→ **Given entries**
'''

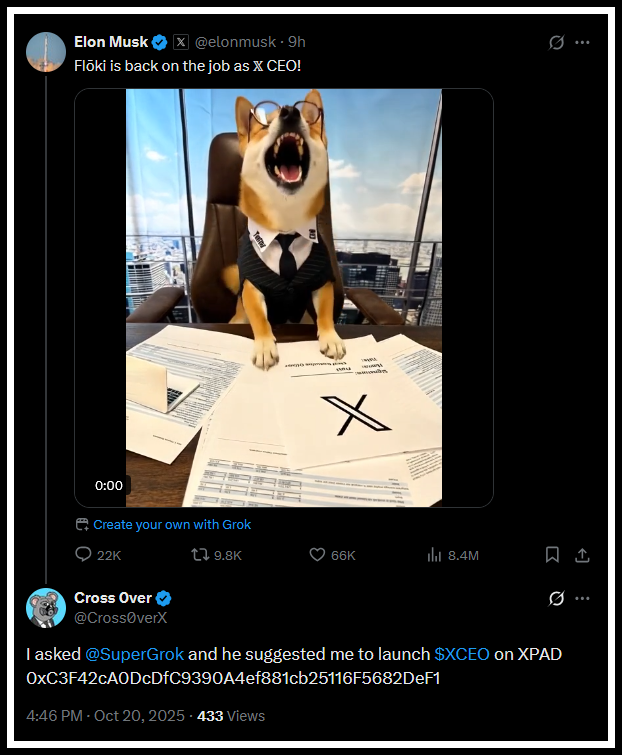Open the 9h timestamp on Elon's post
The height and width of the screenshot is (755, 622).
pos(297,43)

'''
'''

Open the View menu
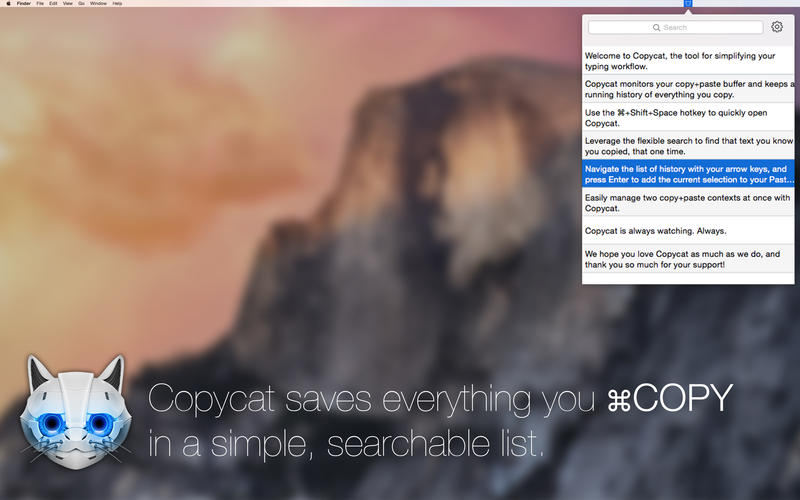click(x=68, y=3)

'''
'''

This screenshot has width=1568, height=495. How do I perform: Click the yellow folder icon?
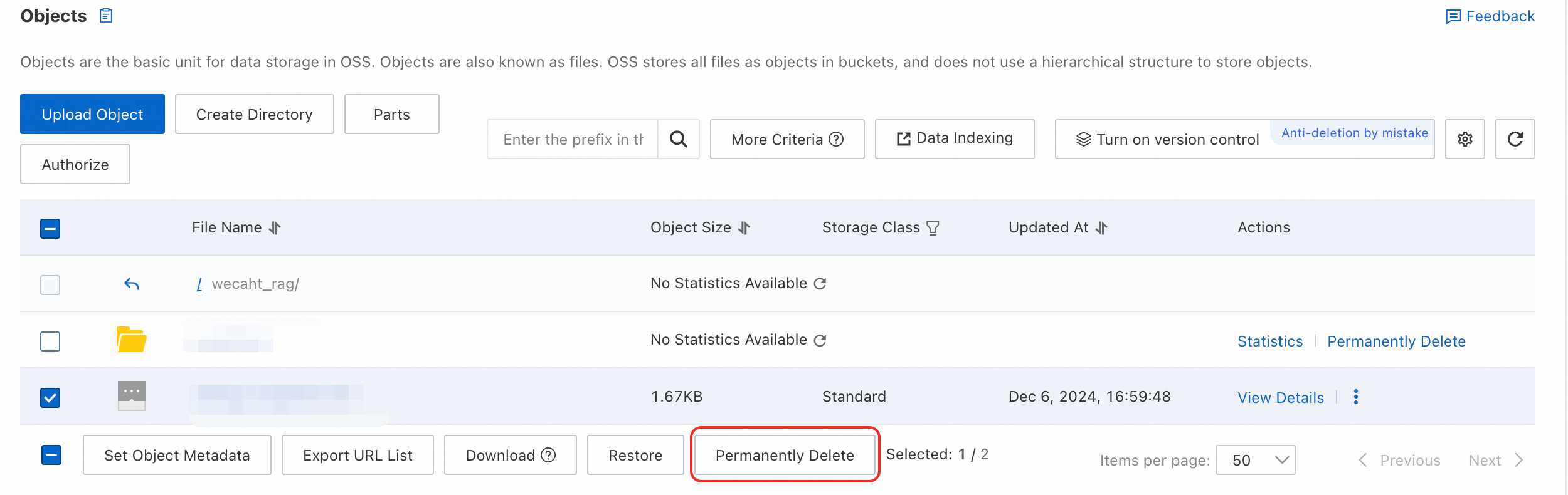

'''

→ **What you have to do**
Starting at the line that contains "Open the 9h timestamp on Elon's post" and ending after the line that contains "pos(297,43)", set out those lines from the records as a numbered list, skipping any blank lines. Leave the pictures out of your answer.

→ **Full output**
1. Open the 9h timestamp on Elon's post
2. The height and width of the screenshot is (755, 622).
3. pos(297,43)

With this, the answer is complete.